Quando o DVD de Fantasia Lusitana, de João Canijo, foi lançado, em Dezembro passado, uma crítica na revista Time Out Lisboa (cujo autor não anotei) repudiou o facto dos extras incluírem entrevistas a apenas dois historiadores, ambos da “esquerda radical” (Fernando Rosas e Irene Flunser Pimentel), sem o contraponto de autores mais próximos ideologicamente do Estado Novo. Poderia ser interessante saber o que o Prof. Joaquim Veríssimo Serrão diria acerca do período retratado no filme, mas, além da polémica classificação de Rosas e Pimentel como “esquerda radical” (em comum têm talvez o passado maoísta), os comentários dos historiadores reproduzidos no DVD não enfermam de parcialidade, prestando esclarecimentos sobre temas como a presença em Portugal dos refugiados fugidos de Hitler, a evolução da atitude do regime português durante a guerra ou a pobreza e agitação social que a propaganda da época escondia. Claro que se levanta a questão de até que ponto um historiador, de “esquerda radical” ou não, pode ser objectivo e imparcial. No entanto, para lá das diferenças de opinião, só a distorção dos factos pode levar a excluir totalmente o trabalho de um determinado estudioso do passado.

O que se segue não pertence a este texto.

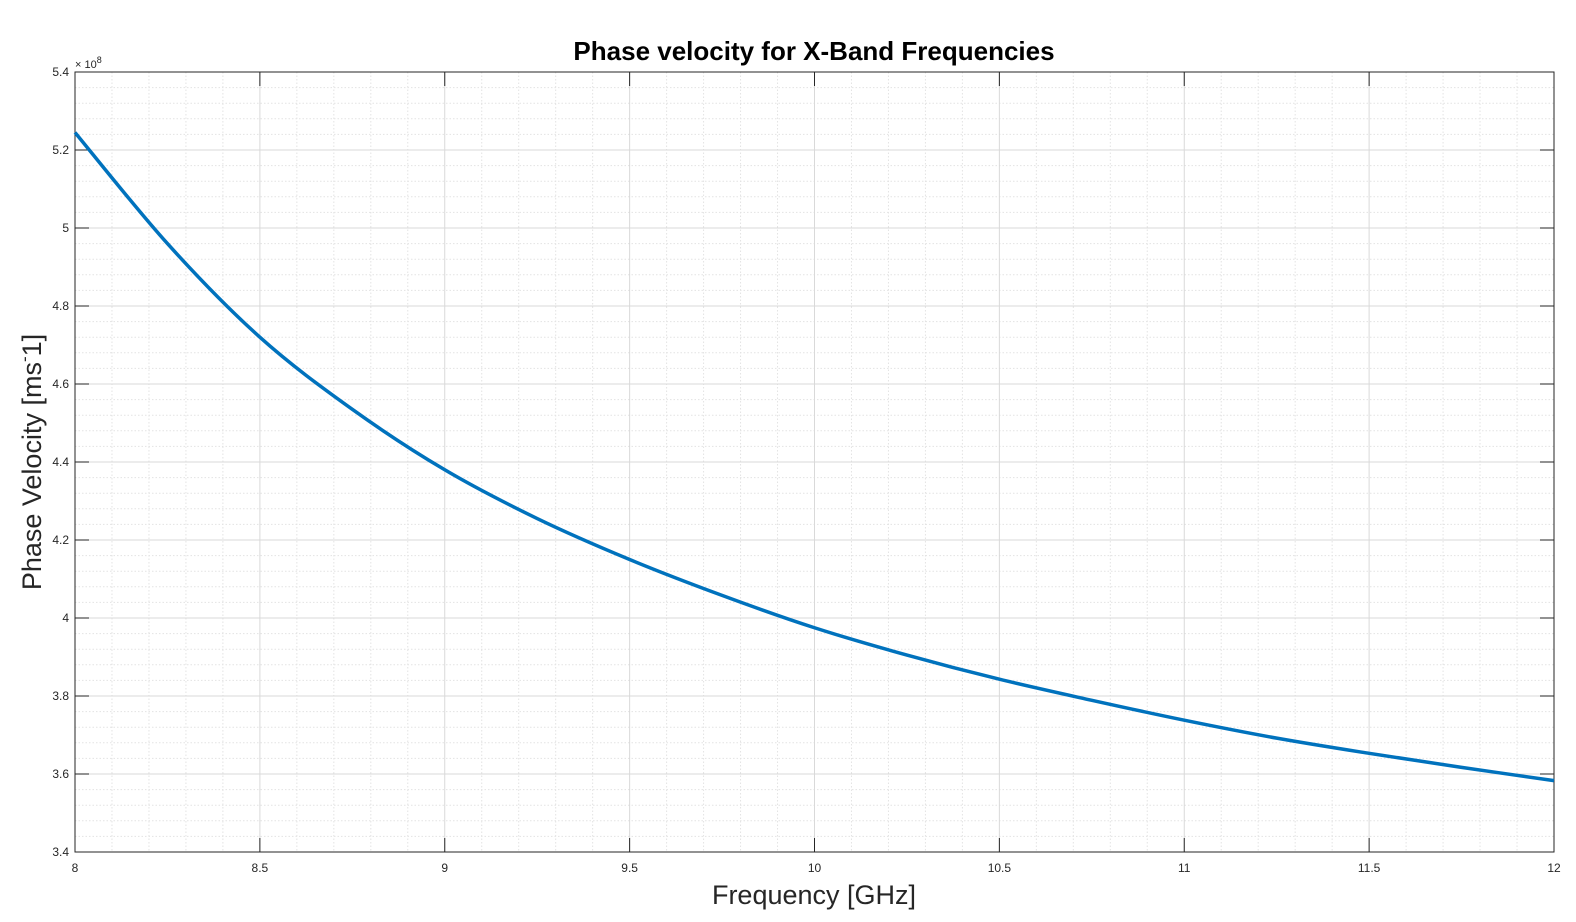 The image size is (1576, 922). I want to click on x-tick-labels: 8 8.5 9 9.5 10 10.5 11 11.5 12, so click(816, 868).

terça-feira, 16 de agosto de 2011

Como é doloroso acordar morto neste planeta deserto

O segundo volume da obra Manual do Eleitor. V. sabe em quem votar? (Editus, 1975), destinada ao esclarecimento dos participantes nas primeiras eleições realizadas em democracia, inclui os nomes de todos os candidatos a deputados da Assembleia Constituinte apresentados pelos partidos (tendo já em conta a exclusão de PDC, AOC e MRPP do acto eleitoral). Além dos políticos civis que marcariam os primeiros anos da nova República e de numerosos operários e agricultores, fazem parte das listas correspondentes aos diferentes distritos personalidades célebres de outras áreas. Por exemplo, Irene Flunser Pimentel (“24 anos, empregada de escritório”) ocupa o nono lugar da lista apresentada no círculo de Lisboa pela Frente Eleitoral de Comunistas (Marxistas-Leninistas), com a sigla FEC (M-L). Também na capital, o MDP/CDE tem como candidatos o futebolista Artur Jorge e a jornalista Alice Vieira. José Mário Branco (cuja profissão é “compositor”) encabeça a lista da UDP no Porto (não seria eleito), o mesmo círculo onde um dos candidatos do PPD é o treinador de futebol José Maria Pedroto. Outra figura do futebol, o jogador António Simões, concorre como independente no segundo lugar da lista do CDS por Setúbal.